Politics in Arizona
Chairman of the Arizona Democratic Committee
Viewed by his political counterparts as a moderate liberal within the party, Sam Goddard was elected chairman of the Arizona Democratic Party in 1960. Goddard's entrance into Arizona politics was not planned, but when encouraged by others, he accepted. His interest in social concerns, such as the improvement of the juvenile delinquent institutions, and fiscal reforms of the state led him to political service. As head of the Democratic Party in Arizona, Goddard learned politics first hand at a state and national level. Goddard served as chair until 1962, when he resigned his position to run for governor of Arizona.

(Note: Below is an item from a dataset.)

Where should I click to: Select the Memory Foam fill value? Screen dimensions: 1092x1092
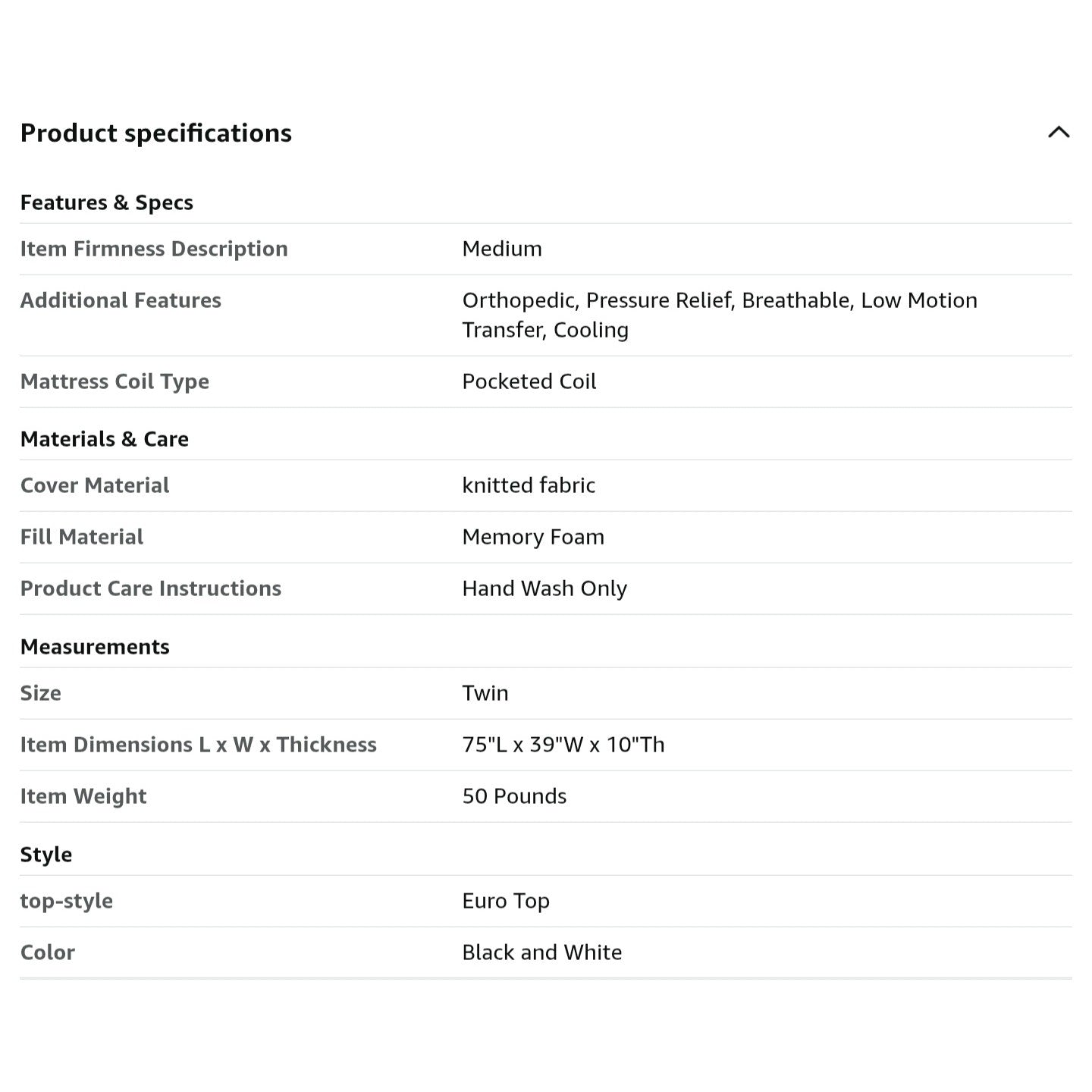tap(533, 537)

Goddard ran for governor a total of four times. In his second campaign, Goddard won and served as governor of Arizona from 1965 to 1967. He lost a hotly contested campaign for reelection to Jack Williams and made a final attempt for the governor's chair in 1968. After his term as governor, Goddard returned to party office as Democratic National Committeeman in 1976 and was elected to the chairmanship of the Arizona Democratic Committee in 1978 and headed the state's Democratic Party throughout the 1980s.
As the state's Democratic chair, Goddard dealt with several politically contentious events, including the 1987 recall and impeachment of the governor, Evan Mecham. Goddard resigned his position in 1989 in order to help his son, Terry Goddard, then mayor of Phoenix, campaign for governor of Arizona.